Note the use of JSON-specific elements for accessing “array elements”, another syntax for accessing object fields, as well as the need of casting types; not to mention the use of CTEs (WITH statement) for a seemingly simple operation.

This is hardly user-friendly. The JSON-specific fields also mean that the storage abstraction we so appreciated is being broken: you now must know your data is stored in JSON and what the specific operations to query JSON are. Same for XML, and others.

This is now far too complicated for the average user.

Can we do better? Absolutely. At RAW Labs – and before that, in a database research group at EPFL, Switzerland, where RAW was born – we’ve been thinking of query and data manipulations languages for the future. We will see more about this language, called Snapi in future posts but for a quick peek you can find plenty of examples of querying complex JSONs here.

Querying data “anywhere”

To query “all the data”, we first have to get to it. Over the years there have been many attempts at querying data from “anywhere”. Data integration, virtual data warehouses, and data lakes have all been recent attempts at solving this problem with the goal of providing a “single source of truth”.

Data integration and virtual data warehouses are based on the idea that data should be kept at source. On top of that, a layer – ideally virtual – is built that provides a unified view over the underlying data. Queries are sent to this layer which then splits and otherwise forwards them to the underlying systems. Data lakes turn this idea around and instead provide a single place where all types of data can be stored. Data lakes provide in essence a large, distributed file system or object-store with a SQL-like query layer on top.
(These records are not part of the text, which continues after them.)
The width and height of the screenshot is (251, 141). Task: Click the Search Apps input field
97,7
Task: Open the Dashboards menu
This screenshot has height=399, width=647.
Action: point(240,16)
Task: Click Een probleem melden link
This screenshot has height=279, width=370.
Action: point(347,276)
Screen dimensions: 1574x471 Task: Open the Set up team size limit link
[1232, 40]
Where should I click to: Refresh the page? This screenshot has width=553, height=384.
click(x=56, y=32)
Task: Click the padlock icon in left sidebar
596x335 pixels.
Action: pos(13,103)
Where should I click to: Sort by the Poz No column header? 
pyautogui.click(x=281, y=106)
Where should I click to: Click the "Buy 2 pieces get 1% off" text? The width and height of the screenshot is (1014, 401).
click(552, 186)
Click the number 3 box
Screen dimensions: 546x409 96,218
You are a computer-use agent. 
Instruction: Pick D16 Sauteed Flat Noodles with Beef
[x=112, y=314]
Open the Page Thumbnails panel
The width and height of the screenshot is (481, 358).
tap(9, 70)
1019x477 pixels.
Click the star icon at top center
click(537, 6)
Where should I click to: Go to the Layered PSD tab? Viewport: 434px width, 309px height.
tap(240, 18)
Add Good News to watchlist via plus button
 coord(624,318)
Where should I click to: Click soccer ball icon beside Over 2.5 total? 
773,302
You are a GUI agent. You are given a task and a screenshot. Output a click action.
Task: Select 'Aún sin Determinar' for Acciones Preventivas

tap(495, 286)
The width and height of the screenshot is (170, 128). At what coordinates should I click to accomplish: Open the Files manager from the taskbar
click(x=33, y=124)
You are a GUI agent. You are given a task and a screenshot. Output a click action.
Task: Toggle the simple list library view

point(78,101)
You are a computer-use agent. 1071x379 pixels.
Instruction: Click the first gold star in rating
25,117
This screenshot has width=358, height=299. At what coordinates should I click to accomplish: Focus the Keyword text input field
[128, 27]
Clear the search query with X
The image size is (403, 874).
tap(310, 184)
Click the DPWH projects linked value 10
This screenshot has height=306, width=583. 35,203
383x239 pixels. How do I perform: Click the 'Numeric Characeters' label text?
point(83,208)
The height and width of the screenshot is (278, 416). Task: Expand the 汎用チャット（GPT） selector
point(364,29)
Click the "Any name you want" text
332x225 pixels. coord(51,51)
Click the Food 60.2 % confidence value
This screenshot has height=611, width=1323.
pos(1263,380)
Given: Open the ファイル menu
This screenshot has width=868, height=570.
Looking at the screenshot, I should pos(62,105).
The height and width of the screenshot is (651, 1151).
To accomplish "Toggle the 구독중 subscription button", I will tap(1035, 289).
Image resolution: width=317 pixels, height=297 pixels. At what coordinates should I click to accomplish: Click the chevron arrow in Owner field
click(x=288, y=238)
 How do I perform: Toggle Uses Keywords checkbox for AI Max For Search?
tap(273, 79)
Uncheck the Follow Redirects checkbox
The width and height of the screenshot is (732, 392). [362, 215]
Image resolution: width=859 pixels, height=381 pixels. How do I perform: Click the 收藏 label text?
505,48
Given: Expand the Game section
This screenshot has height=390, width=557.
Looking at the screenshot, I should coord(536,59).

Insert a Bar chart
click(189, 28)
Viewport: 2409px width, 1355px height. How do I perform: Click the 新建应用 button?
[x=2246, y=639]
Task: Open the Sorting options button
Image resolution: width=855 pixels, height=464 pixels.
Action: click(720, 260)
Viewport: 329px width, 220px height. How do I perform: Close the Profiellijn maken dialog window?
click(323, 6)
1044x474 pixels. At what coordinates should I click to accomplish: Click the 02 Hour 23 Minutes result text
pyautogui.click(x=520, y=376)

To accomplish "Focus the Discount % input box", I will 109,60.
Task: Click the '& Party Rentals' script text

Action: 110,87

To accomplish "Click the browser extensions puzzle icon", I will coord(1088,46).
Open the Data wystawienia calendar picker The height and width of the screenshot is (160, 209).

While these are very distinct implementations, they are actually two ways of solving the problem of bringing disparate sources of data together. Data lakes, however, can lead to many data duplicates, which bring along new concerns caused by data duplication such as additional cost, security issues and quality concerns. Loss of precision during the ETL/ELT process and increased latency are common concerns. Virtual data integration, on the other hand, has performance and scalability issues. Most importantly, maintaining consistency of the unified view over backend systems that can be changing over time is also very hard to manage. Data virtualisation is a powerful concept but requires a good answer to scalability and consistency issues. Data lakes can be distributed engineering marvels and provide immense flexibility and scalability.

At RAW Labs, we took inspiration from both “camps” so to speak. We use data lake technology in our query engine to provide large-scale caches and achieve the scalability and robustness requirements needed. However, data is always referenced from the source, as in data virtualisation. If you want to take a sneak peek on how easy it is to query data anywhere from RAW, look at some of our examples here and pick your favorite data source.

A better future

We believe there are fundamental design principles to be followed as to be able to query all the data, anywhere:

  • a declarative language;
  • a powerful data model that underlies it;
  • powerful optimizers;
  • a managed platform for the best developer experience.

This is the vision we are building towards at RAW, which will enable everyone to query all the data, anywhere.